Le 28 mai 1699 une commission royale accordait à François Provost le poste de gouverneur de Trois-Rivières, où il remplaçait Claude de Ramezay, nommé commandant en chef des troupes de la colonie. Un commentaire de Le Roy de La Potherie lors de ces mutations nous renseigne sur le caractère des deux hommes et sur l’opinion des habitants à l’endroit de leurs gouvernants. Claude de Ramezay administrait « avec une autorité fatigante » et molestait ses sujets. Aussi les Trifluviens applaudirent-ils à la nomination de François Provost comme gouverneur. En 1702, l’écrivain du roi envoyait au ministre de la Marine le message suivant : « On vous a donné mille bénédictions quand vous avez donné à Mr Provost le gouvernement des Trois-Rivières. C’est un homme généreux, il est aimé de toute la ville. Il ne cherche que les moments de faire plaisir à chacun. Il ne se mêle point dans le commerce des pelleteries des bourgeois, qui auraient volontiers chanté le Te Deum en actions de grâce, quand vous leur avez ôté Mr de Ramezay. Les peuples des colonies aiment à être menés par la douceur ».

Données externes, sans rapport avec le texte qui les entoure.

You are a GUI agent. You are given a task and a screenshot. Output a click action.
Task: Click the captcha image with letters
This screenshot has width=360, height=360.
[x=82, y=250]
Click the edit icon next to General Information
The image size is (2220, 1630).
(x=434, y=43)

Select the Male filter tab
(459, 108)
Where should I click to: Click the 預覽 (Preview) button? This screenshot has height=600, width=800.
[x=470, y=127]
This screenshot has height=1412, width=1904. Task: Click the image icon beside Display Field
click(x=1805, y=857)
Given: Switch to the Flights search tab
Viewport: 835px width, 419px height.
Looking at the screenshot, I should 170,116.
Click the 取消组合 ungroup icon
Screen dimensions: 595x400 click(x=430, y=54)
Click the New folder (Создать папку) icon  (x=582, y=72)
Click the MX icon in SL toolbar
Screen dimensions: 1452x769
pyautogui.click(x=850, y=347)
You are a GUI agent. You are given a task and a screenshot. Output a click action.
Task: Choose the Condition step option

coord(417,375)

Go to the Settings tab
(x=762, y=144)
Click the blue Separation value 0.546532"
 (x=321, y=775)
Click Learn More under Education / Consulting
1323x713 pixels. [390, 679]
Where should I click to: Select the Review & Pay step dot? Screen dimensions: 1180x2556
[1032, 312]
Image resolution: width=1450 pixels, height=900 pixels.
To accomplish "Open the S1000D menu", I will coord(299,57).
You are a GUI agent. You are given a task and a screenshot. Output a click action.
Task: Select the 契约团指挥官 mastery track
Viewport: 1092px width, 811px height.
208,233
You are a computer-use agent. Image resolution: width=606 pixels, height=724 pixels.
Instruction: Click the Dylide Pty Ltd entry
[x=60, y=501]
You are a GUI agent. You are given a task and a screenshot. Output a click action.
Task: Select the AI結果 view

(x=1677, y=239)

À sa nomination comme gouverneur de Trois-Rivières, Provost avait atteint 60 ans et il était malade. Dès 1689 Frontenac avait observé qu’il souffrait « de la goutte et de la gravelle ». Prévoyant peut-être que son règne serait court, il n’apporta de son ménage que le strict nécessaire. Le reste fut laissé à Québec, mis en caisses et entreposé chez Pierre Bécart de Granville, rue du Sault-au-Matelot. Provost chercha mais en vain, par l’entremise du gouverneur de Callière, à faire nommer Granville major de Trois-Rivières pour le seconder dans son travail. La cour refusa parce qu’ils étaient parents. Comme son mal empirait, le gouverneur entra à l’hôpital des Ursulines, puis revint à Québec et se plaça sous les soins de son ami, le médecin du roi Michel Sarrazin. Il mourut le 1er juin 1702 et fut inhumé le 5 dans la voûte de la cathédrale. L’inventaire de ses biens, dressé par le notaire Chambalon, couvre près de 50 pages. Ne recevant pas les frais d’honoraires du médecin, la veuve lui fit porter « par honnêteté » une gratification de huit louis d’or. Elle épousa en troisièmes noces, le 5 novembre 1703, Charles-Henri d’Aloigny de La Groye.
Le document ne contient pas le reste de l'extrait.